# Task1. 预测是酶还是非酶，使用DeepRE数据

> author: Shizhenkun   
> email: zhenkun.shi@tib.cas.cn   
> date: 2021-05-11  

## 任务简介
该任务通过给定蛋白序列，预测该该蛋白是酶还是非酶。本任务所使用的数据集为DeepRE，数据集中有标定好的数据。

参考文章：DEEPre: sequence-based enzyme EC number prediction by deep learning  
URL：https://pubmed.ncbi.nlm.nih.gov/29069344/   
发表日期：2018年3月


## 数据统计
- 数据源DeepRE，共有数据44,336条，其中有酶数据22,168条，非酶数据22,168条。
- ～90%作为训练集，～10%作为测试集, 训练集数据39902条，测试集数据4434条。

### 0. 导入必要的包

In [116]:
import numpy as np
import pandas as pd
import random
import time
import gzip
import re
from Bio import SeqIO
import datetime
import sys
from tqdm import tqdm

from functools import reduce
import matplotlib.pyplot as plt

sys.path.append("../../tools/")
import commontools
import funclib

from pyecharts.globals import CurrentConfig, NotebookType
CurrentConfig.NOTEBOOK_TYPE = NotebookType.JUPYTER_LAB

from pyecharts import options as opts
from pyecharts.charts import Bar
from pyecharts.faker import Faker
from pyecharts.globals import ThemeType

from jax_unirep import get_reps

### 1. 数据预处理

In [117]:
f = open("./data/deepre/new_data_label_sequence.txt")
line = f.readline()

counter = 0
enzyme = []
while line:
    seq = line.split('>')[1].replace('\n','')
    enzyme.append([seq,1])
    line = f.readline()
    counter +=1
#     if counter ==5:
#         break
f.close()

enzyme = pd.DataFrame(enzyme)
enzyme.columns=['seq', 'label']
enzyme['seqlength'] = enzyme['seq'].map(lambda x : len(x))

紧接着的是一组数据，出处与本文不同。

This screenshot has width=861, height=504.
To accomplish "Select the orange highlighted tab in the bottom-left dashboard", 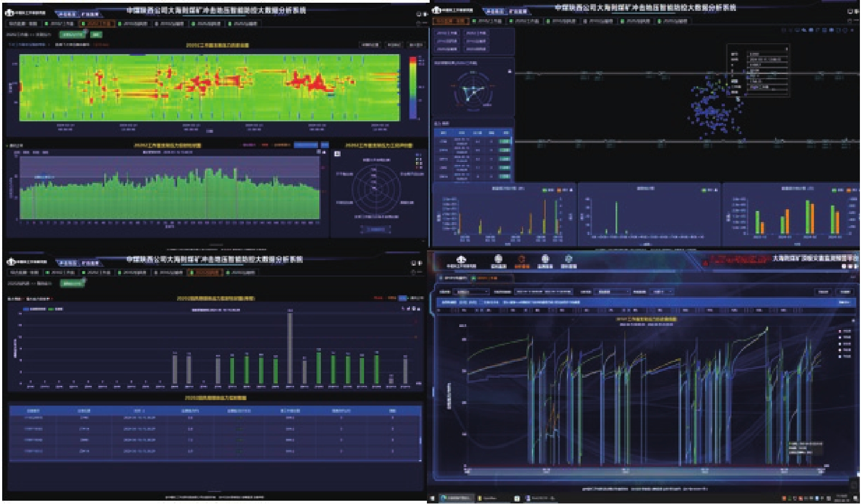I will [204, 272].
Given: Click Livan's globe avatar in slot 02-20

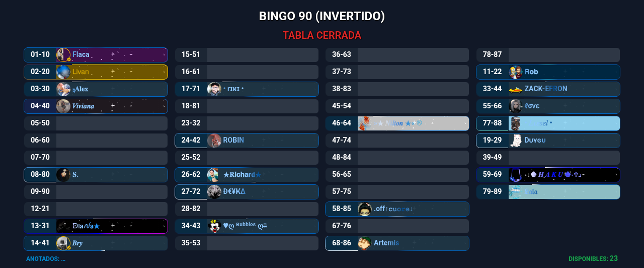Looking at the screenshot, I should click(63, 72).
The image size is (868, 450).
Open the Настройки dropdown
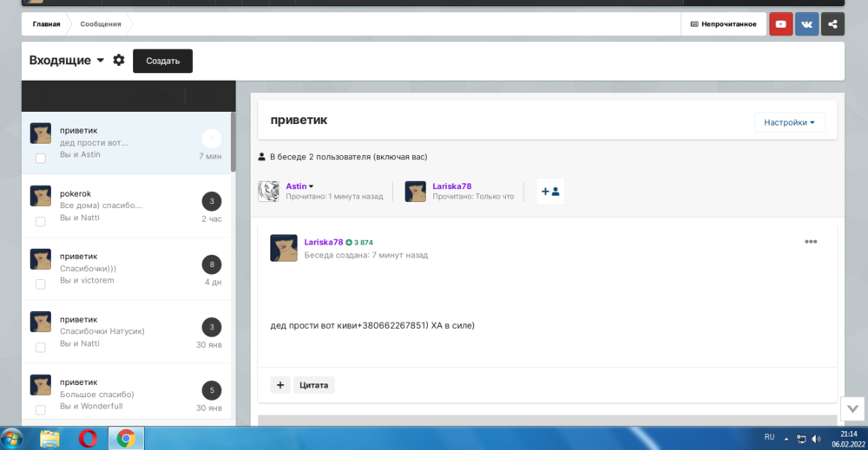click(789, 122)
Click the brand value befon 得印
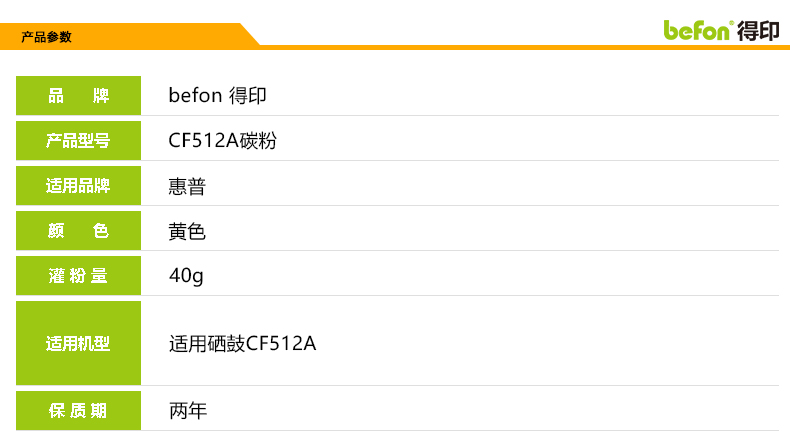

f = open("./data/deepre/non_enzyme_new_data_sequence.txt")
line = f.readline()

counter = 0
non_enzyme = []
while line:
    seq = line.split('>')[1].replace('\n','')
    non_enzyme.append([seq,0])
    line = f.readline()
    counter +=1
#     if counter ==5:
#         break
f.close()

non_enzyme = pd.DataFrame(non_enzyme)
non_enzyme.columns=['seq', 'label']
non_enzyme['seqlength'] = non_enzyme['seq'].map(lambda x : len(x))


In [118]:
train = enzyme.iloc[:19951,]
test = enzyme.iloc[19951:-1,]

train = train.append(non_enzyme.iloc[:19951,])
test = test.append(non_enzyme.iloc[19951:-1,])

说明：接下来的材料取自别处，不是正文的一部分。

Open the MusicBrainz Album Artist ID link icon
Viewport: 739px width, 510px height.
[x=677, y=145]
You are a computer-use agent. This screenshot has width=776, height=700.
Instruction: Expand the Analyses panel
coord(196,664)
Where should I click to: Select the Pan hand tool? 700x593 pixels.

train = train.reset_index(drop=True)
test = test.reset_index(drop=True)

train['id'] = train.index
test['id'] = test.index

In [119]:
train.to_csv('./data/train_deepec.tsv', sep='\t', index=0)
test.to_csv('./data/test_deepec.tsv', sep='\t',  index=0)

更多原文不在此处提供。